:: ZADANIE 1 ::
Przełóż na język angielski zdanie „Było zimno, wietrznie i dokuczliwie zacinał deszcz.” z fragmentu wspomnień o gliwickim garnizonie.
:: ZADANIE 2 ::
Przepisz bez zmian fragment wspomnień o gliwickim garnizonie od słów "Było zimno, wietrznie" do słów "jednak za późno.", łącznie z nimi.

:: PODANY FRAGMENT ::
⁂

Bardzo mile wspominam moje liczne kontakty z
dowództwem gliwickiego garnizonu wojskowego, choć pierwszy z nich nie był zbyt
udany. Z okazji niedawno przywróconego przez sejm przedwojennego Święta
Odzyskania Niepodległości Polski w 1918 roku,
które było zniesione w okresie PRL, zostałem w dniu 11 listopada 1990 r. zaproszony do
jednostki wojskowej na uroczystości. Jako jedyny cywil stałem na trybunie wśród
grupy wystrojonych w paradne mundury dowódców wszystkich jednostek garnizonu.
Było zimno, wietrznie i dokuczliwie zacinał deszcz. Defiladę otwierał poczet
sztandarowy gliwickiego pułku. Oficerowie wyprężyli się w postawie na baczność
i salutując oddali honory sztandarowi. Nie zrozumiałem doniosłości tej chwili i
zamiast zdjąć czapkę z głowy i przyjąć postawę zasadniczą jak inni, w dalszym
ciągu stałem skulony z zimna, niewrażliwy na to, co się wokół dzieje. Nie
popisałem się – nie okazałem szacunku sztandarowi. Zachowałem się jak zakuty
cywil, którym w istocie byłem, pomimo tylu pokoleń wojskowych przodków. Dopiero
po przejściu pocztu sztandarowego zorientowałem się, jak wielką gafę
popełniłem. Było już jednak za późno.
Mimo tego niefortunnego debiutu, moje dalsze stosunki
z dowództwem garnizonu były udane. Ceniłem sobie bardzo zaproszenia na imprezy
kulturalne organizowane w Klubie Garnizonowym pod patronatem energicznego ppłk
Jana Dudzińskiego, wernisaże licznych wystaw wojskowej twórczości
artystycznej czy spotkania z pisarzami okraszane występami solistów gliwickiej
Operetki, z którą garnizon utrzymywał liczne kontakty. W owym czasie gliwicki
Klub Garnizonowy miał liczącą się pozycję na liście organizatorów imprez
kulturalnych w mieście.
Pożyteczne, bo służące wzajemnemu poznaniu się,
wymianie myśli a przy okazji także i przekonaniu sceptycznie nastawionej kadry
oficerskiej pułku do zachodzących w Polsce przemian
ustrojowych i ekonomicznych były oficerskie „męskie” obiady w małej intymnej
salce Kasyna Oficerskiego. Byłem na nie zapraszany przez dowódcę garnizonu
pułkownika Jana Szydłowskiego wraz z innymi
przedstawicielami lokalnych władz miejskich. Doskonała kuchnia, szeroki wybór
mocnych trunków i niczym nieskrępowane rozmowy czyniły je bardzo atrakcyjnymi.

⁂

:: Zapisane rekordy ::
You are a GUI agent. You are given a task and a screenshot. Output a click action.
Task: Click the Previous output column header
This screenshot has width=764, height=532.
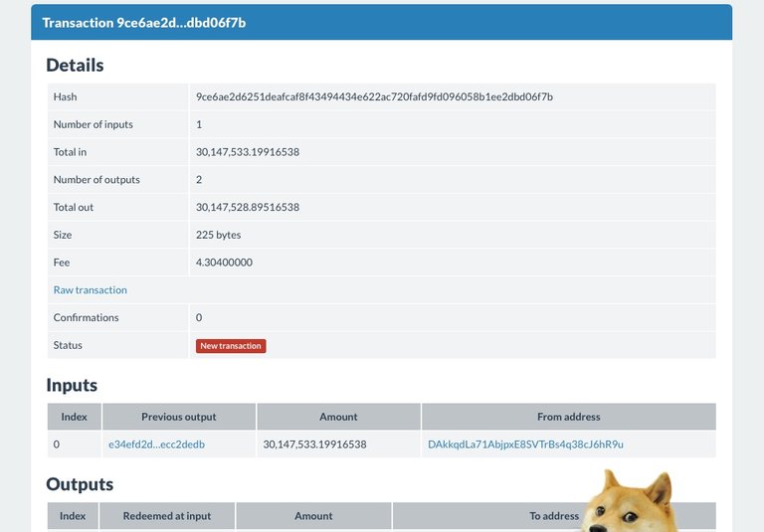tap(179, 417)
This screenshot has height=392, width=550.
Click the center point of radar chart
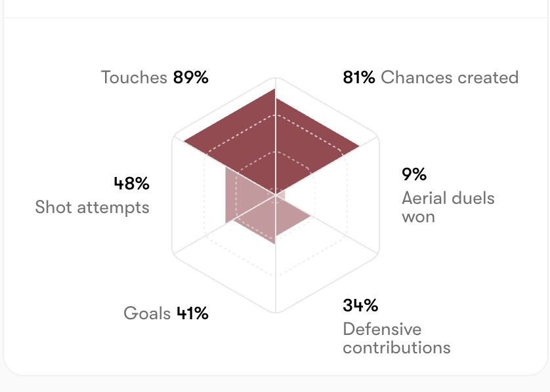click(x=276, y=195)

⁂

:: POPRAWNA ODPOWIEDŹ 1 ::
It was cold and windy, and a biting rain kept lashing down.

:: POPRAWNA ODPOWIEDŹ 2 ::
Było zimno, wietrznie i dokuczliwie zacinał deszcz. Defiladę otwierał poczet
sztandarowy gliwickiego pułku. Oficerowie wyprężyli się w postawie na baczność
i salutując oddali honory sztandarowi. Nie zrozumiałem doniosłości tej chwili i
zamiast zdjąć czapkę z głowy i przyjąć postawę zasadniczą jak inni, w dalszym
ciągu stałem skulony z zimna, niewrażliwy na to, co się wokół dzieje. Nie
popisałem się – nie okazałem szacunku sztandarowi. Zachowałem się jak zakuty
cywil, którym w istocie byłem, pomimo tylu pokoleń wojskowych przodków. Dopiero
po przejściu pocztu sztandarowego zorientowałem się, jak wielką gafę
popełniłem. Było już jednak za późno.